Por eso, como decía el Concilio Vaticano II, «el misterio del hombre -lo que somos, este misterio que somos para el que nada es suficiente- sólo encuentra verdadera luz en el misterio del Verbo hecho carne», en el Verbo que nace hoy. Porque todo este anhelo del que habla san Agustín – «Nos has hecho para ti, Señor, y nuestro corazón está inquieto hasta que descanse en ti»- fue hecho para ser colmado por Él.

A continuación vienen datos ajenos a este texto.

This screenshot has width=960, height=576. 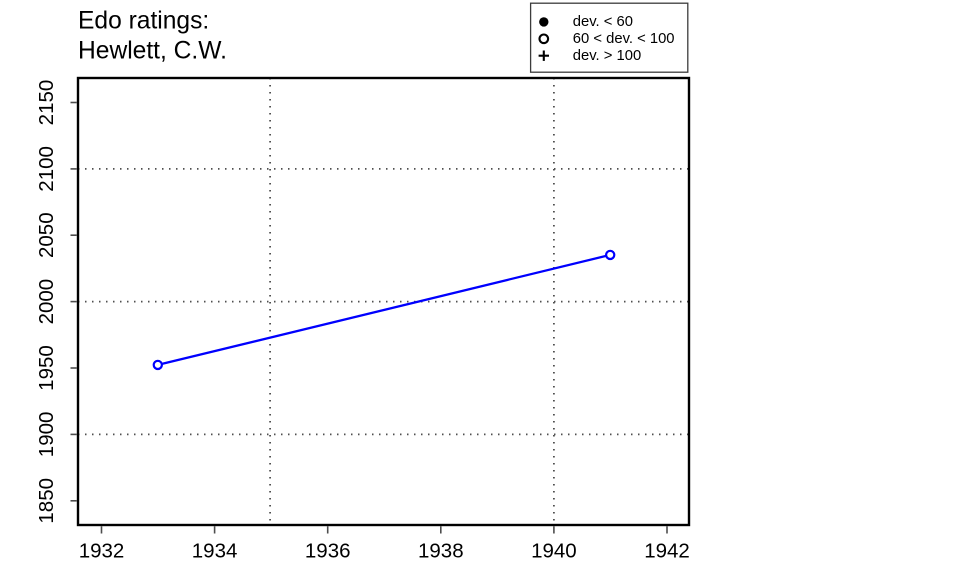 What do you see at coordinates (46, 501) in the screenshot?
I see `svg-text: 1850` at bounding box center [46, 501].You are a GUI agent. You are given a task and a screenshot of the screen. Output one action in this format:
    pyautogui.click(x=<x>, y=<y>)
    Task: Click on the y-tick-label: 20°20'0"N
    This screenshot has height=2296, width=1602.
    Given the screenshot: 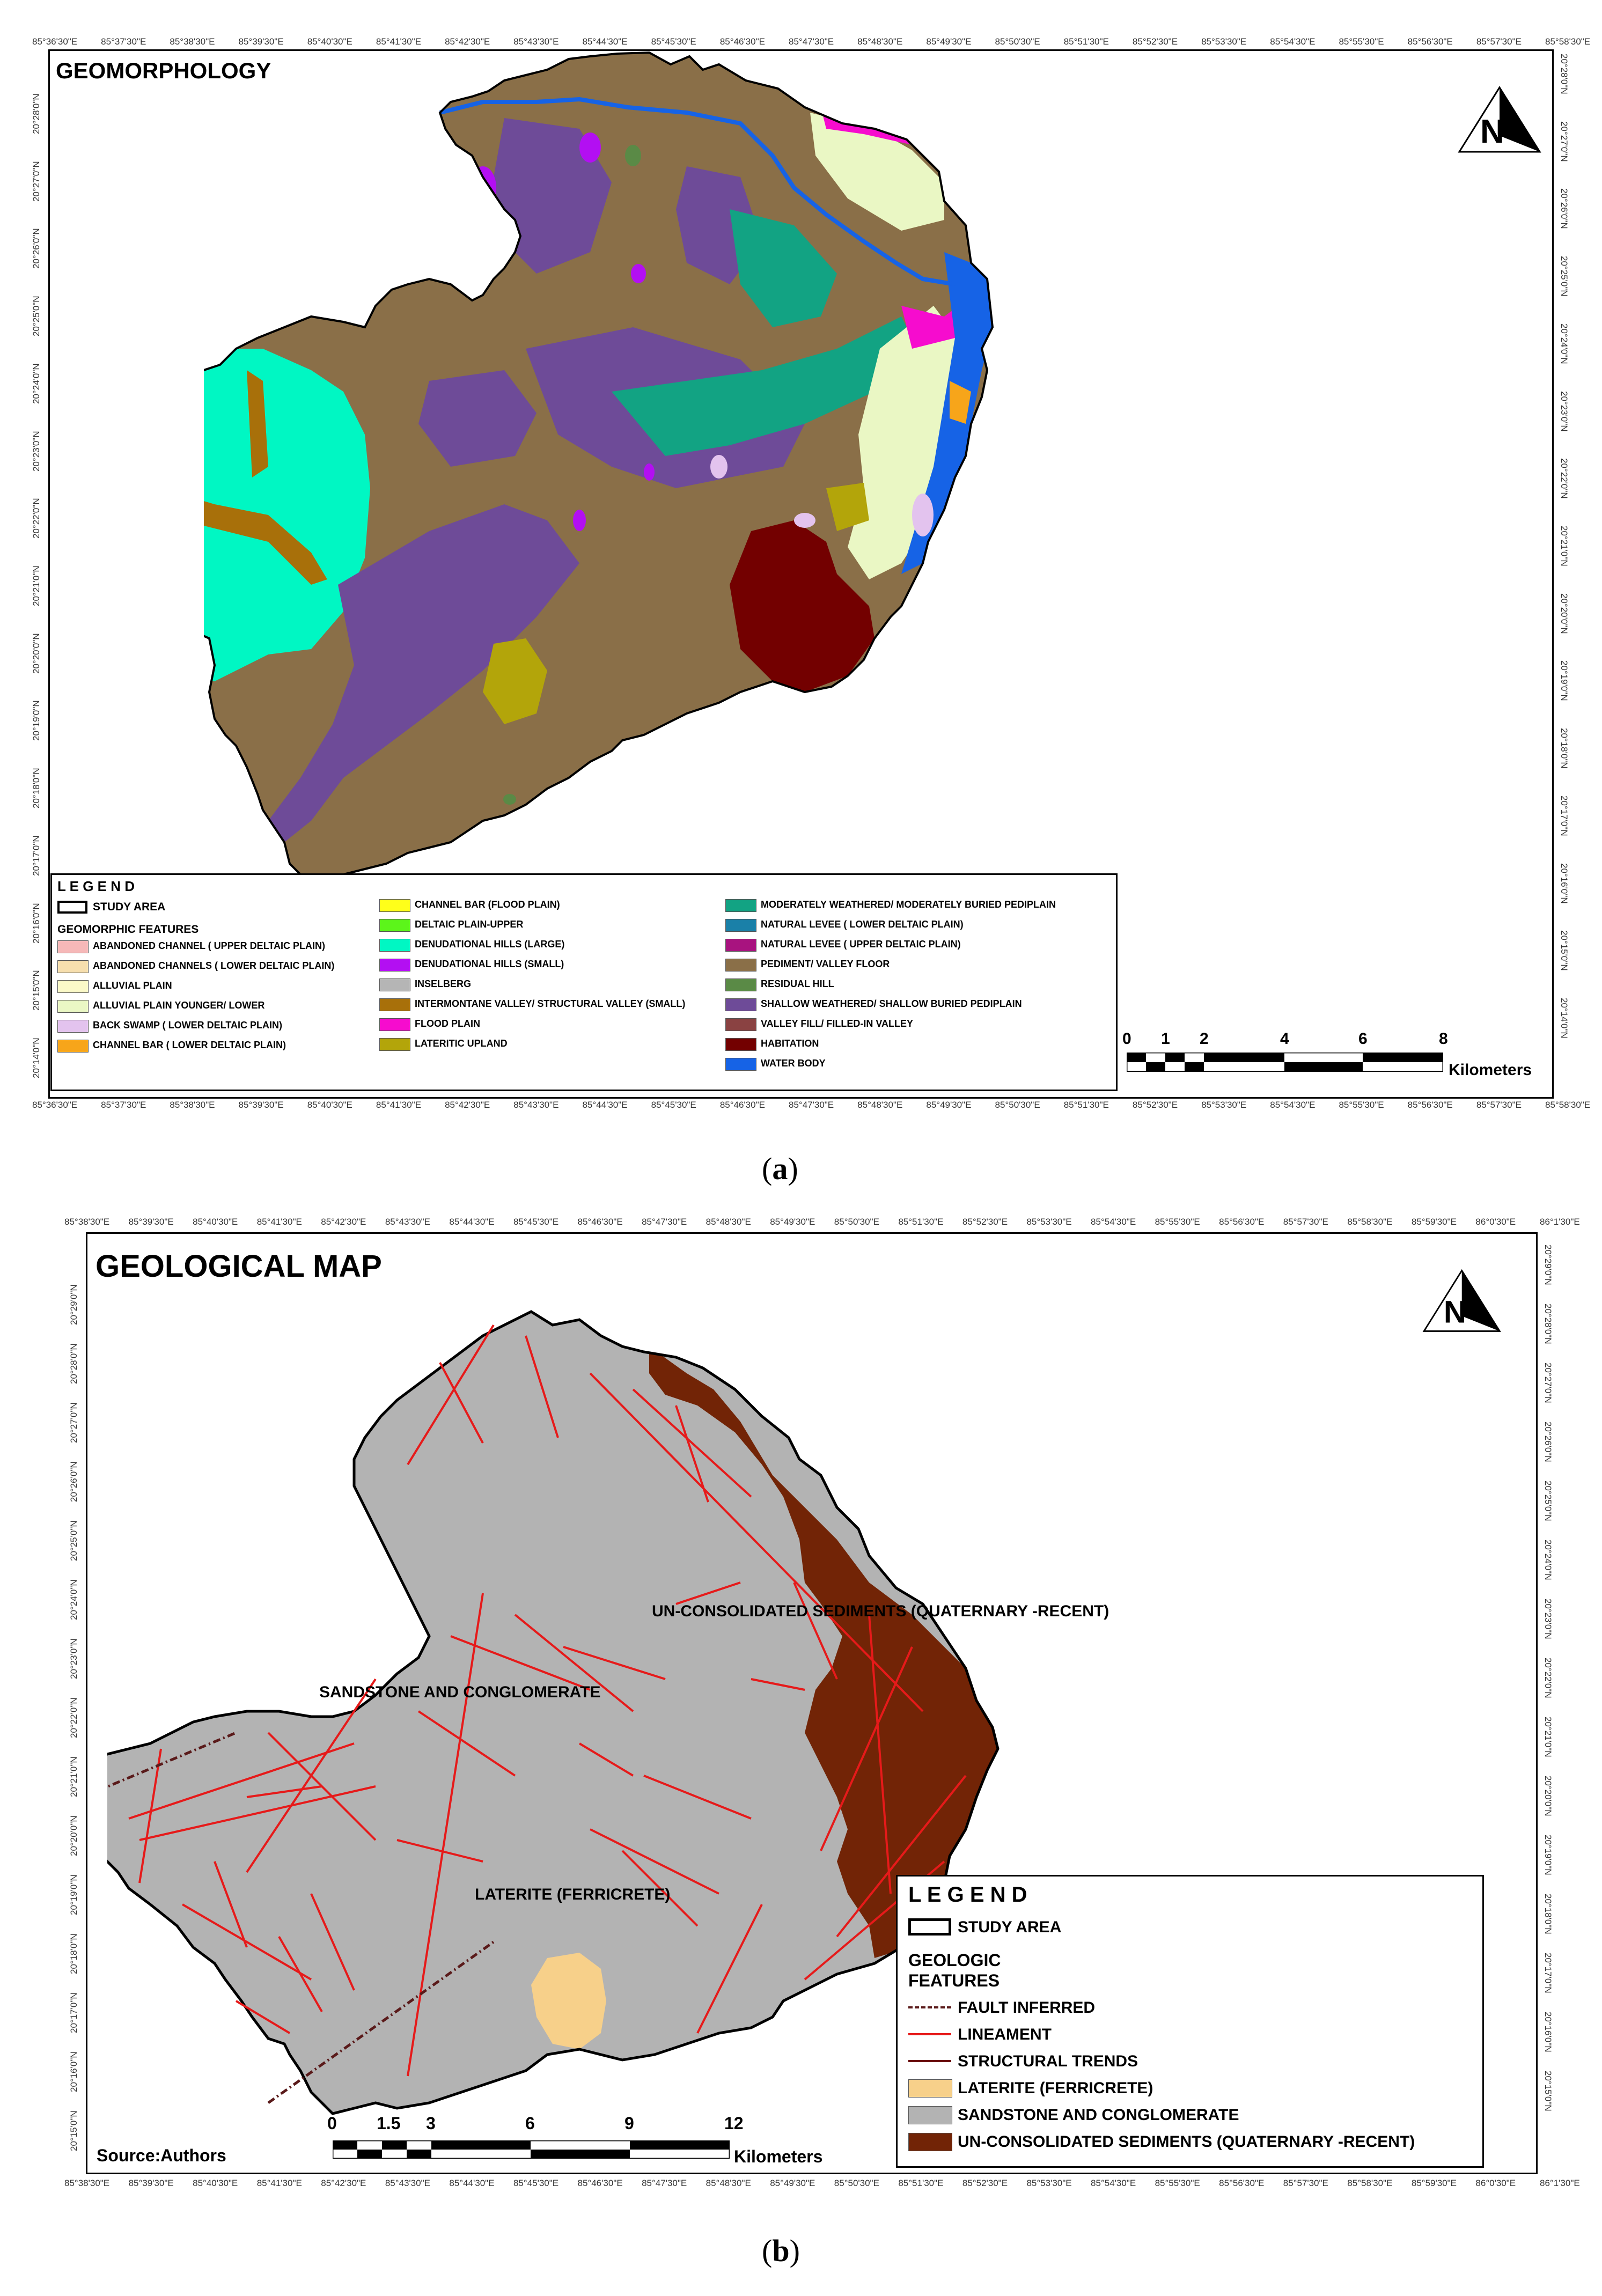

Hoy podemos ver qué es una Navidad sin la conciencia de esta presencia que nace, sin que Él responda a nuestra carencia. Vemos en qué se convierte la vida. ¿Quizás todo tenía que vaciarse para recuperar su novedad – como cuando el pueblo de Israel en el exilio pudo descubrir la verdad de su Dios- ,para que alguien le devuelva el sentido profundo de lo que celebramos?. Como escribe un amigo a otro: «¡Te doy las gracias por la aventura humana que me das la oportunidad de vivir con una intensidad que no! Es realmente cierto que Dios convierte las circunstancias, las que vivimos, incluso las más fatigosas o injustas, incluso las más vacías, en un bien que nadie puede detener”.

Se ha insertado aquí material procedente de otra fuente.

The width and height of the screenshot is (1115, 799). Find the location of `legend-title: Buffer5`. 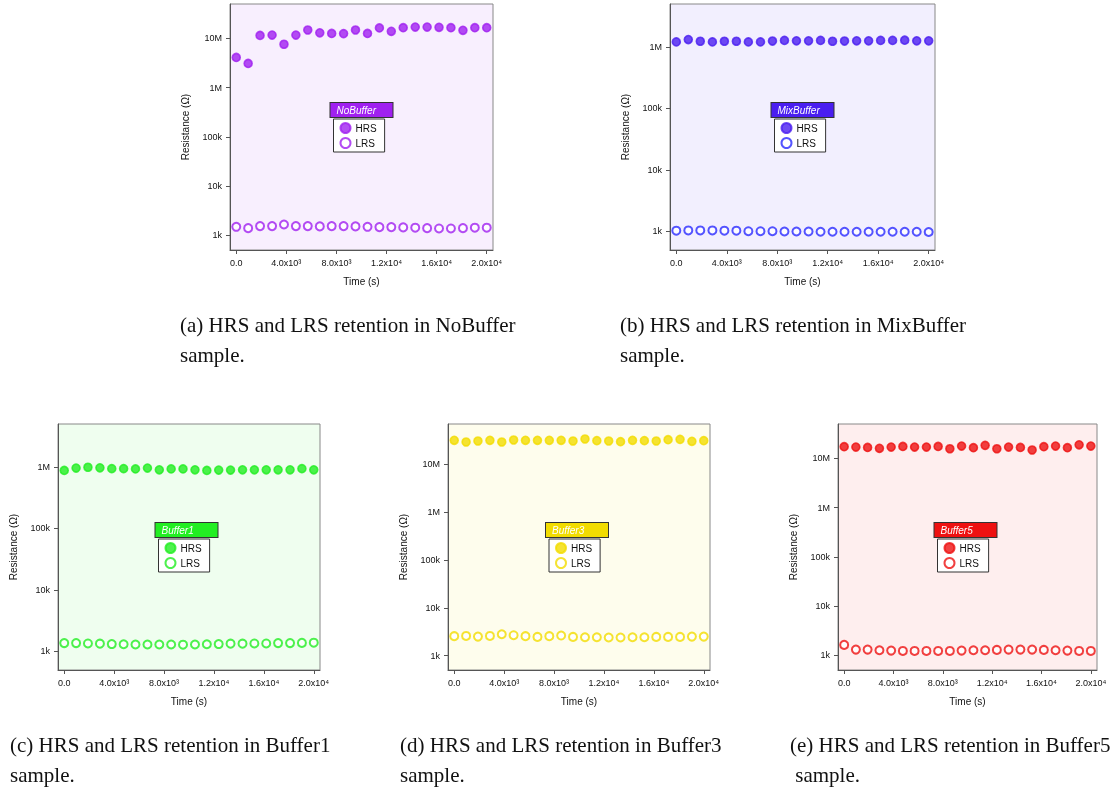

legend-title: Buffer5 is located at coordinates (957, 530).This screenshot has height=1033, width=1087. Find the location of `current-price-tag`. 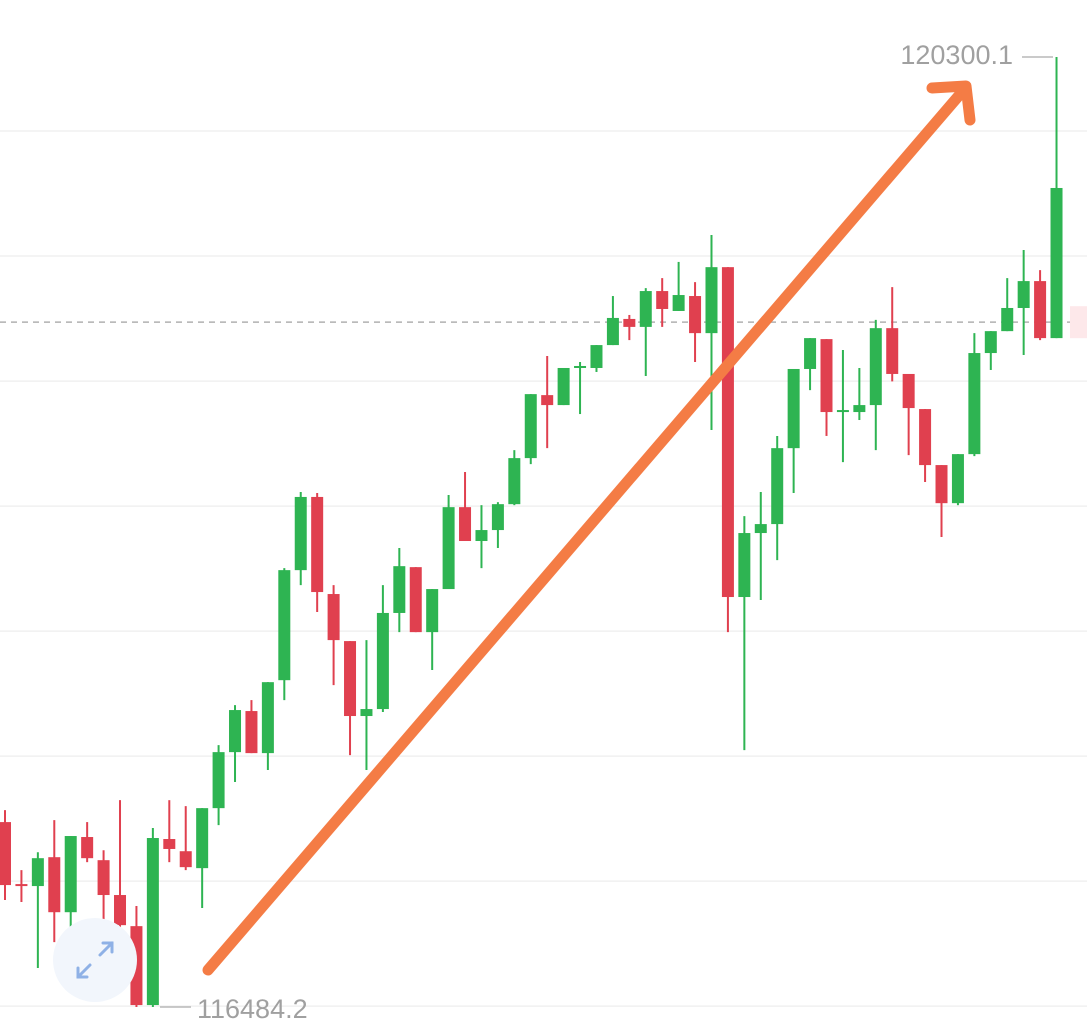

current-price-tag is located at coordinates (1078, 322).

Por eso me ha asombrado una frase de un gran Padre de la Iglesia, Orígenes: «¿De qué os serviría a vosotros -a mí, a cada uno de nosotros- que Cristo viniera una vez en la carne, si no viene a vuestra carne?», a la carne de cada uno de nosotros. Como decía un gran padre como don Giussani, Cristo vino a llenar la vida, «porque la mayor alegría en la vida del hombre es sentir a Jesucristo vivo y palpitante en la carne del propio pensamiento y del propio corazón. Lo demás es ilusión fútil o estiércol».

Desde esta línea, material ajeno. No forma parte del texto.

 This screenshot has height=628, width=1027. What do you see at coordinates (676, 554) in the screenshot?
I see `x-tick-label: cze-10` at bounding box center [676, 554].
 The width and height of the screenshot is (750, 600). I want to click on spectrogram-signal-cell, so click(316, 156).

Es una aventura, aquella a la que nos llama la Navidad, sólo para los audaces. ¡Sólo para audaces como eran los pastores! Hay que estar dispuesto a aceptar un anuncio, como hicieron los pastores, para ver toda la vida llena de alegría. Hace falta la sencillez de María y José para comprender la plenitud que conlleva. ¡No requiere no sé qué tipo de esfuerzo! Basta la sencillez de los pastores para captar la novedad, esa novedad de la que hablaba otro gran Padre de la Iglesia, san Ireneo: «Cristo trajo toda la novedad, trayéndose a sí mismo».
Quién sabe si todo lo que nos sucede – la angustia, el vacío, la carencia- desencadenará la nostalgia de Él, de esa Presencia que hoy se nos anuncia, y abrimos el corazón como María, José y los pastores.